Informazioni ordini
| Nome del prodotto | Codice del prodotto | UNITÀ | Prezzo | Quantità | Preferiti | |
PPARβ Plasmide Double Nickase (h) | sc-400523-NIC | 20 µg | $410.00 | |||
PPARβ Plasmide Double Nickase (h2) | sc-400523-NIC-2 | 20 µg | $410.00 |
PPARD codifica il recettore attivato dai proliferatori dei perossisomi beta/delta (PPARβ), un recettore nucleare attivato da ligandi che eterodimerizza con RXR per regolare programmi trascrizionali che controllano l’utilizzo dei lipidi, l’ossidazione degli acidi grassi e l’omeostasi energetica. PPARβ integra segnali metabolici e infiammatori per coordinare la funzione mitocondriale, le risposte allo stress ossidativo e le decisioni sul destino cellulare attraverso la segnalazione PPAR e reti trascrizionali più ampie dei recettori nucleari. In molti tipi cellulari, l’attività di PPARD influenza la gestione di glucosio e lipidi, così come l’espressione genica responsiva alle citochine, collegandolo a meccanismi alla base della disregolazione metabolica e dei fenotipi associati all’infiammazione. Alterazioni della segnalazione PPARD/PPARβ sono state studiate in contesti quali dislipidemia, insulino-resistenza e biologia tumorale, dove una riprogrammazione trascrizionale può influenzare proliferazione, differenziamento e interazioni con il microambiente.

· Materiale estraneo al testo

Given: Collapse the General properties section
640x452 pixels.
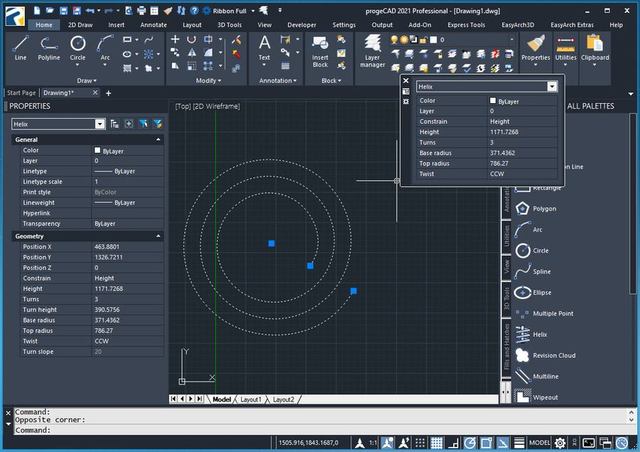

PPARβ Il plasmide Double Nickase (h) consiste in una coppia di plasmidi ingegnerizzati per l'editing ad alta specificità del locus PPARD nelle linee cellulari human. Ciascun plasmide esprime una nickasi Cas9 D10A e un sgRNA distinto che prende di mira filamenti di DNA opposti all'interno di PPARD. Quando indirizzate verso siti adiacenti su filamenti di DNA opposti, le due nickasi generano tagli a filamento singolo sfalsati che insieme producono una rottura a doppio filamento sfalsata, richiedendo un'attività coordinata sul bersaglio da entrambe le guide. La rottura del DNA risultante viene risolta da vie di riparazione cellulare endogene, più comunemente attraverso la giunzione non omologa delle estremità (NHEJ), portando a inserzioni o delezioni che interrompono la funzione di PPARD. Richiedendo il coinvolgimento di due sgRNA nel locus bersaglio, l'approccio a doppia nickasi migliora la specificità dell'editing e fornisce una strategia CRISPR complementare per applicazioni in cui è desiderato un controllo aggiuntivo sulla precisione del targeting.
Per supportare l'identificazione efficiente delle cellule modificate, un plasmide codifica la GFP per la visualizzazione fluorescente delle popolazioni trasfettate, mentre il plasmide di accompagnamento porta un gene di resistenza alla puromicina per la selezione antibiotica. Insieme, queste caratteristiche supportano l'arricchimento efficiente delle popolazioni co-trasfettate e semplificano la convalida dei cloni con PPARD interrotto.
Solo per uso di ricerca. Non destinato a uso diagnostico o terapeutico.